*Short task*
Identify every line in the rows below that contains the string "RRSE", and copy each such line.

Start The input

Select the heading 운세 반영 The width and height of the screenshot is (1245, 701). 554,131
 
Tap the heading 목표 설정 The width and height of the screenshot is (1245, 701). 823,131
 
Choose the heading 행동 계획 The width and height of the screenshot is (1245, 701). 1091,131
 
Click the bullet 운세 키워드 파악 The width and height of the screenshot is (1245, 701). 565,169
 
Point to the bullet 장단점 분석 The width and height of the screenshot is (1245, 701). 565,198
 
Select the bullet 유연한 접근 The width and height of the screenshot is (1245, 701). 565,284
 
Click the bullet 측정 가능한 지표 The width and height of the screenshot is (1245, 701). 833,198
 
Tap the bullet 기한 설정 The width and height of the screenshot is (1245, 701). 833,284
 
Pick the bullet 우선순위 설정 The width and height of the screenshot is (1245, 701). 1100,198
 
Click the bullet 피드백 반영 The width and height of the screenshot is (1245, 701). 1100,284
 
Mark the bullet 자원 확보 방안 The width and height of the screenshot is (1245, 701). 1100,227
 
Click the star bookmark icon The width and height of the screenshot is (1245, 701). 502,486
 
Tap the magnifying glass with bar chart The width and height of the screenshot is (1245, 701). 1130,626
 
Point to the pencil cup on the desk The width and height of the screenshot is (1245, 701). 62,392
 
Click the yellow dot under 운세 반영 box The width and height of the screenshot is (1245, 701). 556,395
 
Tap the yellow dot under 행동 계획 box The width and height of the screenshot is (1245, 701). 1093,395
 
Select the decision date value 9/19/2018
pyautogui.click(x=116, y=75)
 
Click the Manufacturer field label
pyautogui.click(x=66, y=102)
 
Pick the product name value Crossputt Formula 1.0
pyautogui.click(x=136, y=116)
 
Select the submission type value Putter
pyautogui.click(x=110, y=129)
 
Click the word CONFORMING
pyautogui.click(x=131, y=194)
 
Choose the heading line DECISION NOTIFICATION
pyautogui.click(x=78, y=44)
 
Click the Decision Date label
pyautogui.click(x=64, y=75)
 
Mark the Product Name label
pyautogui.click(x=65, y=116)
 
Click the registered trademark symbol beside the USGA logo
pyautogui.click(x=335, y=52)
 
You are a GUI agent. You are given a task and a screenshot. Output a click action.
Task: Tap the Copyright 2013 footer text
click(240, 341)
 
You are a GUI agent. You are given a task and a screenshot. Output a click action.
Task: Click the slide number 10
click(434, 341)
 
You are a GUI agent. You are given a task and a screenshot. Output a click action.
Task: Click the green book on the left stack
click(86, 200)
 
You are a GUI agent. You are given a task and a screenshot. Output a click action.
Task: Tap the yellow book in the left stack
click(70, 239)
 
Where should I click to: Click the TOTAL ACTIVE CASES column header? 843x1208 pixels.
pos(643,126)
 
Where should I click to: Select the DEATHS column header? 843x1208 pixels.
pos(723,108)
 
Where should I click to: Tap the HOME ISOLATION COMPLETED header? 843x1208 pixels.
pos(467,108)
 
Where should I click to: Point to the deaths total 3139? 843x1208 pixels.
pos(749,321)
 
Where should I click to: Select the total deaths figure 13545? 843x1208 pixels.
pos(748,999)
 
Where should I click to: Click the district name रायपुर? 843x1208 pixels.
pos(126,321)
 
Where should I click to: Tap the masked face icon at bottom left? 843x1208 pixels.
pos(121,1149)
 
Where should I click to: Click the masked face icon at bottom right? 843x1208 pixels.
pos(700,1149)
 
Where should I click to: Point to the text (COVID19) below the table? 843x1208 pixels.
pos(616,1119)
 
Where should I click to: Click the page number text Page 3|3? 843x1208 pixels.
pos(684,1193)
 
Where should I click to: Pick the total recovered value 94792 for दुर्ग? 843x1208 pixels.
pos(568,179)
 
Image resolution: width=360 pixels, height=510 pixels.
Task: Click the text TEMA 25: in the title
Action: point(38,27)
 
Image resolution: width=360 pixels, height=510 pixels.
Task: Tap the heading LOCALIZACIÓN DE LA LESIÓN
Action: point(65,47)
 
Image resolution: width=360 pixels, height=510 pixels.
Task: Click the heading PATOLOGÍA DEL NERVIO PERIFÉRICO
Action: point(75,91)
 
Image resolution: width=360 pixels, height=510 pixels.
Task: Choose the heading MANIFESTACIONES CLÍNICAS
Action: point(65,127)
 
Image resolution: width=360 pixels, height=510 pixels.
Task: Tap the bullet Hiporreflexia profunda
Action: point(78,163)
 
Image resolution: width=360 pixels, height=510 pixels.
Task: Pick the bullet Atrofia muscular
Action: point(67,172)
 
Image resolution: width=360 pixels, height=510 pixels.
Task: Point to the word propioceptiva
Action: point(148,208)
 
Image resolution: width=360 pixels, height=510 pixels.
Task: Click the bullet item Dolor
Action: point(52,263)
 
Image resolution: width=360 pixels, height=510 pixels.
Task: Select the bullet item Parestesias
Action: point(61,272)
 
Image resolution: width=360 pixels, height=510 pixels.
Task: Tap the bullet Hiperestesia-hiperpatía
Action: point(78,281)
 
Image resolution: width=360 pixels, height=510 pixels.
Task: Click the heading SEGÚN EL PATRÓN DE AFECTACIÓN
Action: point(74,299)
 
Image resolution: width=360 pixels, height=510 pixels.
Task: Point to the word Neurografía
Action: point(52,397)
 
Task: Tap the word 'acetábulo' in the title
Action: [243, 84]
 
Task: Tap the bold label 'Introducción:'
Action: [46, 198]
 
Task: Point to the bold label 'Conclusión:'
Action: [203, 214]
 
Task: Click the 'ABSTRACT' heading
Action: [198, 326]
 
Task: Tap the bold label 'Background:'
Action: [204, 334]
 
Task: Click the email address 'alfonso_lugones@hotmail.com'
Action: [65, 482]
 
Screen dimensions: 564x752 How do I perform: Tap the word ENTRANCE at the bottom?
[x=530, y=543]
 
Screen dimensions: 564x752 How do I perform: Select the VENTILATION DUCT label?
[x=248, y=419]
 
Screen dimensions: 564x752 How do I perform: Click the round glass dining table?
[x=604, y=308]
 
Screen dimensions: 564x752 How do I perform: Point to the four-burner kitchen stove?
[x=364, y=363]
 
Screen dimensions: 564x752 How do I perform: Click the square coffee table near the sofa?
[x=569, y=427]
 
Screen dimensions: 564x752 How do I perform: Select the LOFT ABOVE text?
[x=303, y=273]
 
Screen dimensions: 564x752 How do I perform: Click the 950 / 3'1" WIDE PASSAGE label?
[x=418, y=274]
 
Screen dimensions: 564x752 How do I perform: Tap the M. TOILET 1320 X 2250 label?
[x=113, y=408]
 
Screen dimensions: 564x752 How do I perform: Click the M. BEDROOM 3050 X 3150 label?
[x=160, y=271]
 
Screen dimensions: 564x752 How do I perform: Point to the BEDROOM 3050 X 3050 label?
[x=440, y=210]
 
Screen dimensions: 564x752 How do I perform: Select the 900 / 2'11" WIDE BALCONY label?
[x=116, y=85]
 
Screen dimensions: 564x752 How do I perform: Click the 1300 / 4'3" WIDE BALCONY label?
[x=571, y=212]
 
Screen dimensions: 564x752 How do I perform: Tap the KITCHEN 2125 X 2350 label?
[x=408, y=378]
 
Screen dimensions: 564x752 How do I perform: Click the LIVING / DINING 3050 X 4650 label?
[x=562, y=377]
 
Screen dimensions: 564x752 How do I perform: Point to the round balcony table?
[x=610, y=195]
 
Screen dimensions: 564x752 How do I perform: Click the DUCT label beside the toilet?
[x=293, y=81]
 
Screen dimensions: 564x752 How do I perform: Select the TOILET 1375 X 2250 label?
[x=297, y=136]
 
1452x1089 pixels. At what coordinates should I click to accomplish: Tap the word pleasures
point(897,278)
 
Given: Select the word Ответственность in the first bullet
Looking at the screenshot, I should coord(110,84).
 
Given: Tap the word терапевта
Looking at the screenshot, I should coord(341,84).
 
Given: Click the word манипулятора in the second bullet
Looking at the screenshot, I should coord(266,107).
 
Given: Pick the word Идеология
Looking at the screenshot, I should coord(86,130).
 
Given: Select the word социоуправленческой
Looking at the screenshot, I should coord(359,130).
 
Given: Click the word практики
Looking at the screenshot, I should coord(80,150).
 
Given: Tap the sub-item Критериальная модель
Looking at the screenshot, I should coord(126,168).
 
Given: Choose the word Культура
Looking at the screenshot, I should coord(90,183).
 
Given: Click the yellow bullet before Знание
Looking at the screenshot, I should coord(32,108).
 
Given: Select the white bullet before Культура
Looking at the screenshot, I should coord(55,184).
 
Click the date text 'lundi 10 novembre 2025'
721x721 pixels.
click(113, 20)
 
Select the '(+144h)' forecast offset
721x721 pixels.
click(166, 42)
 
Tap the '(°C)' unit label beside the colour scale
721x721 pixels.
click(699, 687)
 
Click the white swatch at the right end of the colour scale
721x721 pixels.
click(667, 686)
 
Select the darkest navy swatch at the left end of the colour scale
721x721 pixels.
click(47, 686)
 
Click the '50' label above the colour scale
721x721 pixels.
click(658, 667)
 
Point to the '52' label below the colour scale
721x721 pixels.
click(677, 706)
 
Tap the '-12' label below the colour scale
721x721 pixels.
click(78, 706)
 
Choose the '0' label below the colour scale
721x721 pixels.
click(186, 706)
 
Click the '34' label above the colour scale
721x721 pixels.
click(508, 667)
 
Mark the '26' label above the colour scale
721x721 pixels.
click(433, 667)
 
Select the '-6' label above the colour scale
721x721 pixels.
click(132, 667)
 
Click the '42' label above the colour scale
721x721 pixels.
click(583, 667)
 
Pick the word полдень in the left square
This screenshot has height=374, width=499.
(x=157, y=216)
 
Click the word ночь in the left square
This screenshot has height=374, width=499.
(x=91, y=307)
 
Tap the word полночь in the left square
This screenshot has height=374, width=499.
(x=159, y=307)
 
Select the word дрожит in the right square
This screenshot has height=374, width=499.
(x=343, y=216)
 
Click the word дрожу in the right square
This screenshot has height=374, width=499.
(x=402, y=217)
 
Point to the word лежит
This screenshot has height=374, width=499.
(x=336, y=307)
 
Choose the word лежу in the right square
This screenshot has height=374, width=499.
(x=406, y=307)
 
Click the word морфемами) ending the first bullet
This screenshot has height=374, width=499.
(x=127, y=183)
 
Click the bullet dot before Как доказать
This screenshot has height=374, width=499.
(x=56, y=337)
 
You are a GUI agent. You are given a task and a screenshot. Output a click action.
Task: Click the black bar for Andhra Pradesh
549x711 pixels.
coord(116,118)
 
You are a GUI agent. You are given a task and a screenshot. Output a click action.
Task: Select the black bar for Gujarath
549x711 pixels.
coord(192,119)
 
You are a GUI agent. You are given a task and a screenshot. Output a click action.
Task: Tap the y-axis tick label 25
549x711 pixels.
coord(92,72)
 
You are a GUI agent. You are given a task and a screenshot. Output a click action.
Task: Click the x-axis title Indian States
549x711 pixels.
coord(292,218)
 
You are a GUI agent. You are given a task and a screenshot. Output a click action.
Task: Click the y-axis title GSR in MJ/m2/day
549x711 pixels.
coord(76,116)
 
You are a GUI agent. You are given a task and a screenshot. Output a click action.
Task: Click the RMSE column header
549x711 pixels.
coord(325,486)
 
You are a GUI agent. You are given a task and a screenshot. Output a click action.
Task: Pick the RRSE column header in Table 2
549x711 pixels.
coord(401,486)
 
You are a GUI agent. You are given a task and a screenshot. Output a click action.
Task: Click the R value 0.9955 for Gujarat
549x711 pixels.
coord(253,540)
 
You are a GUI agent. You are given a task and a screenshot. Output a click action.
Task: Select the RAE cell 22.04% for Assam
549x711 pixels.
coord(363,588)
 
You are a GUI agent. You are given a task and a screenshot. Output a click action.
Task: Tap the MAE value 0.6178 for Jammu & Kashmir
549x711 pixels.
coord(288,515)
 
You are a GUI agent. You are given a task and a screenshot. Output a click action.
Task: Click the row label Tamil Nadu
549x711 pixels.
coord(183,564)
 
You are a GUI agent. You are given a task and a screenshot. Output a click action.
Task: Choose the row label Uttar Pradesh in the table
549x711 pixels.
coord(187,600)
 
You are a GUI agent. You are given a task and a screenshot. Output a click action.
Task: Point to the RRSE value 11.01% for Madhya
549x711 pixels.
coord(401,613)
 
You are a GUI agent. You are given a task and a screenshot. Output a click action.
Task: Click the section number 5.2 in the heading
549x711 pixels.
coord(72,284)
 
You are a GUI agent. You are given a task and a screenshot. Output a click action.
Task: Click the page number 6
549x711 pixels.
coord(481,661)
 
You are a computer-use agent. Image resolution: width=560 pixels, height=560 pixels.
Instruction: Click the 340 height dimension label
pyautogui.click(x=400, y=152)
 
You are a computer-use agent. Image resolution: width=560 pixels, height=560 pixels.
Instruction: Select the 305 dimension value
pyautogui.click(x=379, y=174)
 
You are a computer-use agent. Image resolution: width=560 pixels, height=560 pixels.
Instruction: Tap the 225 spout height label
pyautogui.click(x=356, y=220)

End The input

*Correct response*
Task: Pick the RRSE column header in Table 2
Task: Point to the RRSE value 11.01% for Madhya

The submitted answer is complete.